As a leading illustrator, wood engraver, painter, author of many books, teacher, and designer for posters, ceramics and glass, Clare Leighton (1899-1989) enjoyed a distinguished career on both sides of the Atlantic.

Frontispiece for book with reaper and scythe. Reads The farmer's year a calendar of English husbandry written and engraved by Clare Leighton Collins 1933

Clare Leighton, engraved illustrated frontispiece from The Farmer’s Year, 1933

Born in London, both of her parents were writers. She enrolled as a student at Brighton School of Art in the later 1910s, followed by periods at the Slade School of Art, London (1921-23) where she studied under Henry Tonks, and at the Central School of Arts and Crafts, where she learnt wood engraving, a field undergoing a twentieth-century revival at the hands of her tutor, Noel Rooke.

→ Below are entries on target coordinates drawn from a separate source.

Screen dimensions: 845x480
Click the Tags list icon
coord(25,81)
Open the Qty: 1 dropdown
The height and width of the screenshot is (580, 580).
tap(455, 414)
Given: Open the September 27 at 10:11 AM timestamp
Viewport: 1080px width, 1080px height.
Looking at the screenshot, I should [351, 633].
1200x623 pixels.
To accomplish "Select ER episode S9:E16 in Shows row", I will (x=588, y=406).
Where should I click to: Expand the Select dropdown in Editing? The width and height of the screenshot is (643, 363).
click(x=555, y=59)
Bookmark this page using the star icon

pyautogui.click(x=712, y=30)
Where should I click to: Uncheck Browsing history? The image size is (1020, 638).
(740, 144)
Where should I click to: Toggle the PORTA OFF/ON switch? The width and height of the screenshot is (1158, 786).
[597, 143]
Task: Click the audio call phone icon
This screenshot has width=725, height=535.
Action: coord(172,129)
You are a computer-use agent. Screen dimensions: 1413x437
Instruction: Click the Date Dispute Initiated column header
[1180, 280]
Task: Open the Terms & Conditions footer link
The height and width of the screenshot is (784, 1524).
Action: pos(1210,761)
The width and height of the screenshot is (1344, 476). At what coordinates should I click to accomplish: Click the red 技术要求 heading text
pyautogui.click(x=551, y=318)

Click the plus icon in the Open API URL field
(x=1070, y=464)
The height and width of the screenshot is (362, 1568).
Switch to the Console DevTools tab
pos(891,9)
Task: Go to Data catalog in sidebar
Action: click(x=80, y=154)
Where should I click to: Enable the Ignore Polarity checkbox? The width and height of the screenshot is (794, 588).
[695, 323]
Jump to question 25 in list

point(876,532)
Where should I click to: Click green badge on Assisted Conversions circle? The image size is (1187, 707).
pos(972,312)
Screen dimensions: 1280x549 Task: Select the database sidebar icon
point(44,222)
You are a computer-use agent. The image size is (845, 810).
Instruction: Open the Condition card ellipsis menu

Leighton first exhibited at the 1923 Society of Wood Engravers exhibition in London, being elected to the Society in 1928. Having illustrated her first book, Thomas Hardy’s Return of the Native in 1929, she had become sufficiently well known for Hilaire Belloc to write The Work of Clare Leighton (1930). She visited the United States to promote it and, in the same year, was awarded First Prize and the Logan Medal at the International Engraving Exhibition at The Art Institute of Chicago. In 1932, when she published her celebrated volume on Wood-Engraving and Woodcuts, the Ashmolean Museum, Oxford, devoted an exhibition to her work. At this time her subject matter often involved observations of the countryside and rural life, as in her books such as The Farmer’s Year: a calendar of English husbandry (1933) and Four Hedges: a gardener’s chronicle (1935), as well as evocative posters for London Transport, including Weekend Walksand The Country Now, both of 1938.

Engraving of apple harvest with figures on ladders and with baskets

Clare Leighton, engraved illustration from The Farmer’s Year, 1933

Having made several lecture tours to the USA in the 1930s, she emigrated there in 1939, and became an American citizen in 1945. Much of her graphic work focused on traditional farming and other trades in America that were disappearing with ever-increasing mechanisation. She undertook research in the North Carolina mountains where she observed the still surviving cultures of early Irish and Scottish settlers, portrayed in her transfer-printed designs for Wedgwood’s New England Industries series of plates (1950). She also designed for Steuben Glass and worked in stained glass, including 33 windows for St Paul’s Cathedral, Massachusetts.

There have been numerous significant exhibitions prominently featuring her work. It is also represented in leading international museums and galleries, including the Victoria & Albert and British Museum, London, the Metropolitan Museum of Art, New York, and the National Museum of Women’s Art, Washington DC.